A classic moral psychology dilemma invites us to contemplate a runaway trolley headed for five people who are tied to the tracks and destined for death—unless you pull a lever that diverts the trolley to a side track where it would kill one person. So, do you: a) do nothing and allow five people to die, or b) take an action that causes one person’s death?
Utilitarian ethics would admonish you to pull the lever and save lives. But doing so, says an alternative “deontological” perspective, would involve you in a moral wrong and make you actively responsible for someone’s death.
The trolley problem is now playing out on the world stage in the medical ethics surrounding COVID-19 vaccine development. Developing a safe and effective coronavirus vaccine will reportedly take many months, as researchers vaccinate thousands of people with a trial vaccine or placebo, then allow time for the natural course of events to expose some to the virus. Meanwhile, hundreds of thousands of the world’s people may die, and rates of poverty and its associated ills will soar.
Some ethicists, and 35 U.S. Congress members, have therefore proposed speeding up vaccine development with “human challenge” experiments—double-blind clinical trials that expose minimally-at-risk young adult volunteers to the virus, with all volunteers then being followed for a medically supervised quarantine period. This is not a mere hypothetical idea: Thousands of people have already volunteered to participate.
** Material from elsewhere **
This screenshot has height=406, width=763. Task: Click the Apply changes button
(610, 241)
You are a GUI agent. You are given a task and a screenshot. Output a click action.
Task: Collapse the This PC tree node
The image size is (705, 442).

So, should we proactively expose a relative few to infection in hopes of sparing the lives and livelihoods of so many more? This real-life trolley problem offers a provocative discussion topic for your class or dinner table. Here are arguments I’ve heard on each side of this issue:
- We should not solicit volunteers for experiments that infect people, even young adults:
- Exploitation. Young people have a natural tendency to believe themselves invincible, and we would be exploiting their natural “unrealistic optimism” in asking for volunteers. With the offer of pay, poor people might be especially vulnerable to exploitation.
- History. The horrific history of unethical medical experimentation provides a cautionary tale. Remember the revolting medical experiments done by the Nazis on those unwilling and the Tuskegee syphilis experiment on those unwitting.
- Unintended consequences. As a recent Science article explained, we don’t yet know anything about potential long-term health consequences from having been afflicted with COVID. There have been questions about whether people who get very sick, for example, will ever recover full lung function, and many of those placed on ventilators suffer lingering neurological deficits. There have also been reports of young COVID sufferers experiencing kidney damage, blood clots, circulatory problems (“COVID toe”), and a post-infection inflammatory response.
- Unethical. “I cannot imagine that this would be ethical,” said one vaccine researcher. We should not induce humans to serve as guinea pigs in an experiment with unknown consequences. Would you want one of your own children to volunteer for a human challenge experiment? What about the Hippocratic oath: “First do no harm”?
- We should conduct human challenge experiments:
- Little risk. The risk to younger adults would be minimal. Among COVID deaths in the U.S., very few—.001—have been to people ages 15 to 24.
- Humanitarian purpose. If, by taking less lethal risk than taken each year by driving a car, young adult volunteers could save countless thousands of lives, is that not a net good? Don’t we owe it to our at-risk elders?
- Mere acceleration of exposure. One could conduct the experiment in a city—or a country such as Sweden—where volunteers might simply be accelerating the timeline for their likely exposure and subsequent likely immunity.
- The moral logic. Where is the moral logic in sending young adults into combat zones, where the risks are vastly greater and the moral outcome often more ambiguous, while denying young volunteers their wish to serve humanity? “If healthy volunteers, fully informed about the risks, are willing to help fight the pandemic by aiding promising research,” argue ethicists Peter Singer and Richard Yetter Chappell, “there are strong moral reasons to gratefully accept their help. To refuse it would implicitly subject others to still graver risks.”
What do you (or your students or companions) think? And what risk/benefit ratio might change your answer?
- If you oppose a human challenge experiment, is there some minimal level of risk and some magnitude of benefit that would lead you to support it?
- If you support a human challenge experiment, what level of risk or what constraint on the benefit might lead you to oppose it?